Klassisch aber nicht alt, unter diesem Gesichtspunkt stand die Auftaktveranstaltung auf dem Schleizer Dreieck. Ein weiteres Mal gastierte im Rahmen der „ADAC Sparkassen Klassik Schleizer Dreieck“ die Moto Trophy auf der traditionsreichen Rennstrecke. Über 400 Piloten aus ganz Europa gingen an dieser drei Tagesveranstaltung in den verschiedensten Klassen an den Start. Darunter auch einige Fahrer, die in der Vergangenheit maßgeblich auf internationaler beziehungsweise nationaler Ebene an der Geschichte des Motorradrennsports mitgeschrieben haben. Mit Rolf Blatter gastierte der Vizeweltmeister bis 50 ccm des Jahrgangs 1979, der Schweizer pilotierte eine Moto3-Honda. Erstmalig in Schleiz weilte Herbert Hauf, der 250-ccm-Europameister von 1981 in der Klasse bis 250 ccm. Allerdings konnte der heutige Riegelsberger kein Rennen bestreiten, seine Yamaha TZ 250 erlitt im Training einen kapitalen Motorschaden. Im Übrigen hat er diese Maschine, wie vor 40 Jahren, ebenfalls von Harald Merkl gekauft. Damals wurde er damit auf Anhieb OMK-Pokalsieger. Harald Merkl, der inzwischen ein Hotel auf der Insel Rügen betreibt, hat sich endgültig vom Rennsport zurückgezogen. „Ich habe in den vergangenen Jahren, dreimal den Pokal in der Moto Trophy in meiner Klasse gewonnen. Jetzt ist Schluss, ich muss nichts mehr beweisen“, so der ehemalige Deutsche Meister. Mit dem Schweizer René Dünki zählt der Sieger auf dem Schleizer Dreieck (1991) in der Klasse bis 125 ccm inzwischen zu den Stammgästen bei den Klassikveranstaltungen in Schleiz.

Stefan Tennstädt

Einer der Höhepunkte an diesem Wochenende waren die beiden Läufe der Grand-Prix-Rennmaschinen in der Klasse 125 ccm bis Open, die gemeinsam an den Start gingen, jedoch in eine getrennte Wertung eingingen. In diesen beiden Rennen teilten sich Stefan Täuber (D) und der Niederländer Orlando Heijkoop die Siege. Ex-DDR-Meister Stefan Tennstädt schaffte im ersten Umlauf den dritten Podestplatz. Nicht ganz so gut lief es im zweiten für ihn, hier wurde er „nur“ fünfter in der Gesamtwertung. Allerdings durfte sich der Rodewischer zweimal über den Klassensieg in der GP 250S freuen. Weniger erfreulich endete bereits das Training für Lokalmatador Frank Eismann. Der Rockendorfer stürzte in der Schikane in der Kohlbachstraße und musste aufgrund seiner Verletzungen ins Schleizer Kreiskrankenhaus eingeliefert werden.

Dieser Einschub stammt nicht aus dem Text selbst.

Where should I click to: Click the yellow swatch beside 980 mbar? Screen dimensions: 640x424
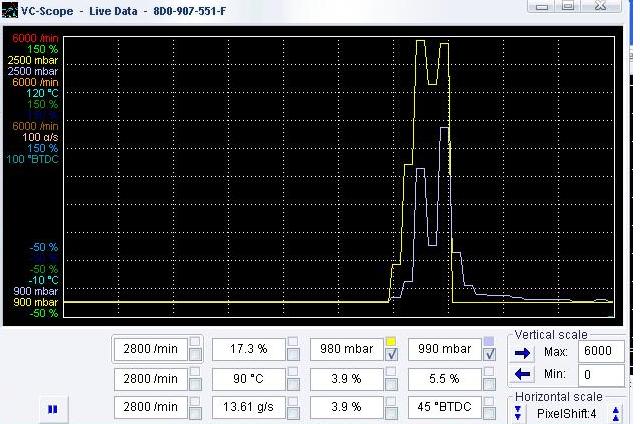click(392, 341)
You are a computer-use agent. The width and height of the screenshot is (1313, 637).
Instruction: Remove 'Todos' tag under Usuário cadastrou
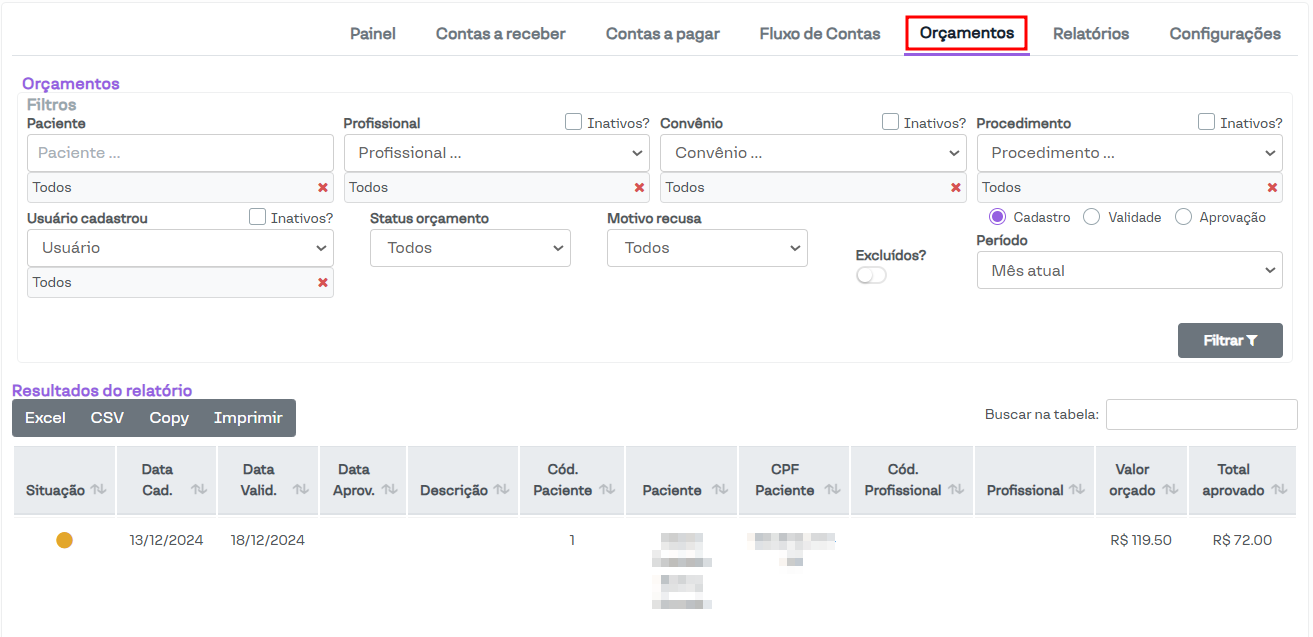[x=322, y=282]
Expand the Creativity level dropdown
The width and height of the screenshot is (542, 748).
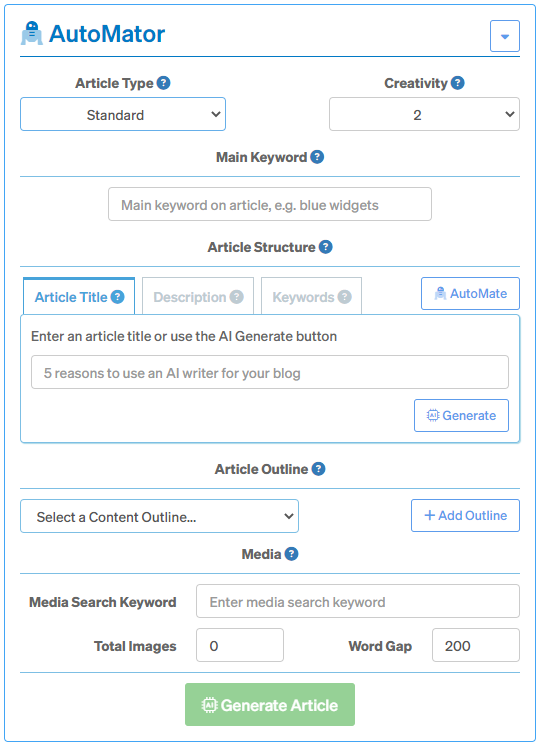pyautogui.click(x=424, y=114)
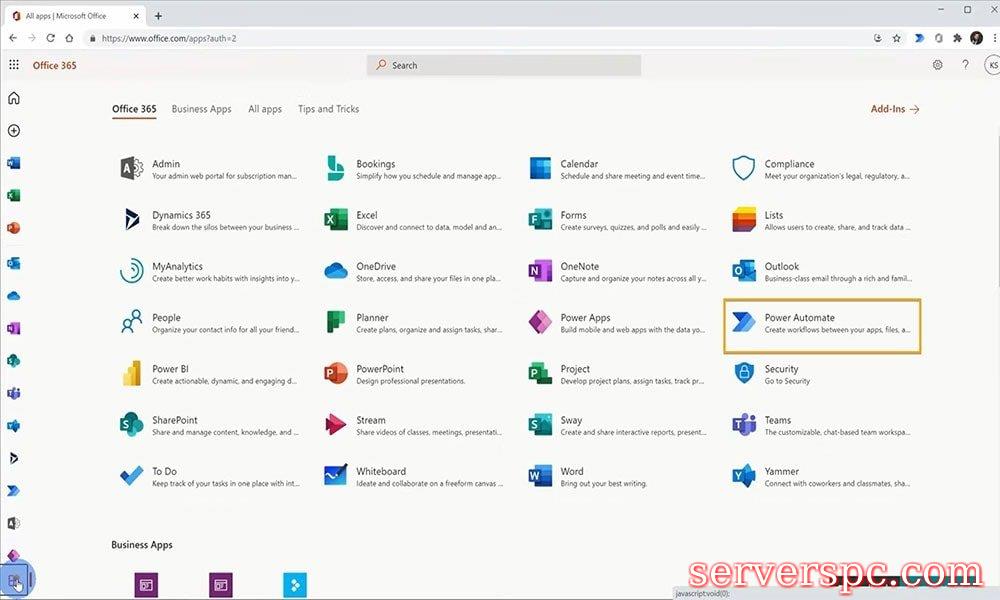The height and width of the screenshot is (600, 1000).
Task: Launch the Teams app
Action: click(x=744, y=425)
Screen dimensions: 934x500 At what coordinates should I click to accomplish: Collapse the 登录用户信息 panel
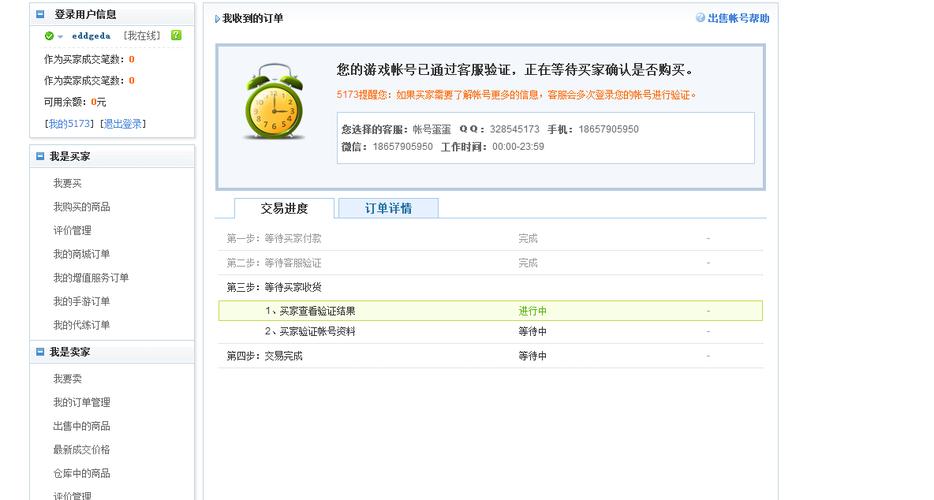pos(40,15)
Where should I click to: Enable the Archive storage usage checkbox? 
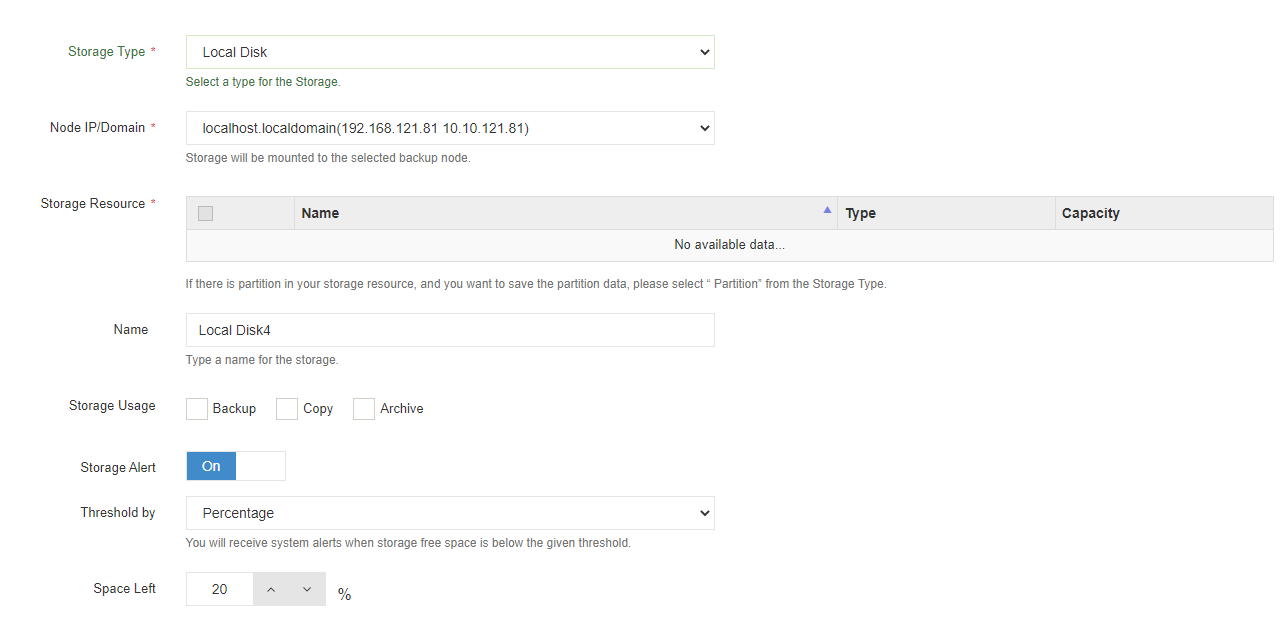pyautogui.click(x=364, y=409)
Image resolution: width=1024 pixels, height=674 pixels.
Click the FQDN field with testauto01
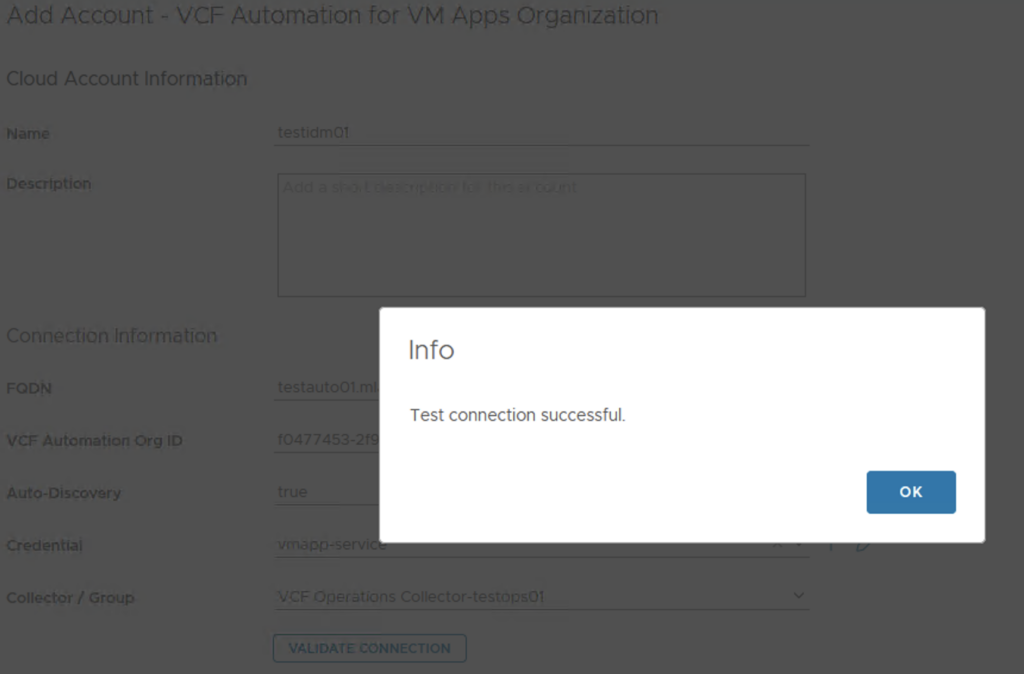click(326, 388)
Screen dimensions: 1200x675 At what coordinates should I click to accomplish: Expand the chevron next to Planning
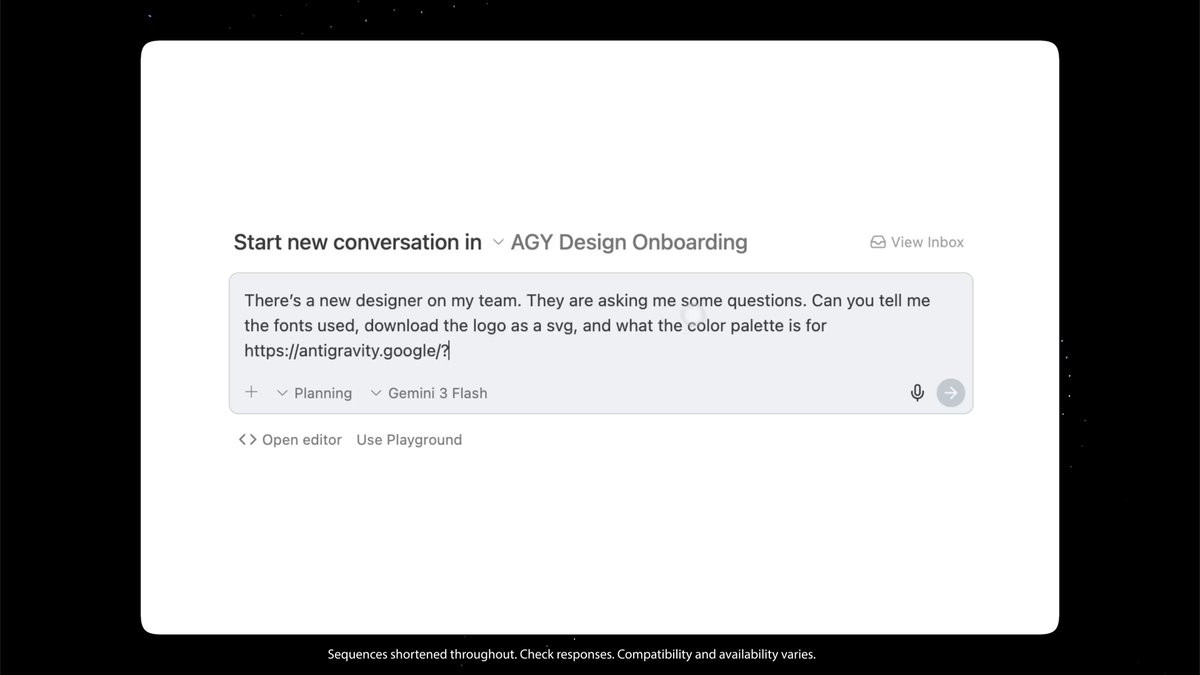pos(282,393)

Seine Siegesserie auf dem Dreieck setzte Luke Notton in der Klasse Grand-Prix-S1/S2 fort, beide Läufe gewann der Brite unangefochten auf seiner Harris-Yamaha. Einen schwedischen Doppelsieg gab es mit Englund/Johansson bei den älteren Sidecar-Modellen. Nur einmal wurden Centner/Wolfram bei den Sidecar Open ihrer Favoritenrolle gerecht. Der ehemalige WM-Pilot und sein Schleizer Beifahrer Andy Wolfram erlebten im Rennen eine Schrecksekunde nachdem sie mit einer defekten Bremsanlage, in Führung liegend, das Rennen beenden mussten. Das zweite Rennen gewannen sie mit 32 Sekunden Vorsprung vor Steiner/Wulf (CH/D), den Sieger des ersten Umlaufs. Einen weiteren Doppelsieger gab es mit Nicolai Kraft (D) in der Superbike 90/Klassik zu verzeichnen.

Die Klassik Trophy wurde im Jahre 2010 ins Leben gerufen und hat seit dieser Zeit eine rasante Entwicklung hingelegt. Gestartet wurde damals lediglich mit Zweitakt-Klassen, bereits zwei Jahre später gesellten sich die Viertakt-Maschinen hinzu. „Nachdem wir uns zunächst stets bei anderen Events angeschlossen hatten, entschlossen wir uns 2015, nachdem der Zulauf immer größer wurde für eine separate Veranstaltung“, berichtet Manfred John, der Geschäftsführer von Klassik Motorsport und einer der Macher dieser Serie. Inzwischen ist der Terminkalender auf insgesamt zehn Veranstaltungen angewachsen und wird auch mitteleuropäischen Rennstrecken ausgefahren. Seit 2014 gehört auch das Schleizer Dreieck zum festen Bestandteil dieser Rennserie. „Die Fahrer kommen gerne nach Thüringen. Die Strecke mit ihrer Tradition hat Charakter und hebt sich ab von den heutigen Retortenrennstrecken“, so John weiter.

Die Gründe für den massiven Zuspruch sieht John insbesondere darin, dass in der Moto Trophy bezahlbarer Motorradrennsport von der breiten Masse durchgeführt werden kann. In der laufenden Saison erfuhr die Meisterschaftsserie eine weitere Aufwertung mit der European Classic Trophy für Grand-Prix-Zweitakter und Superbikes.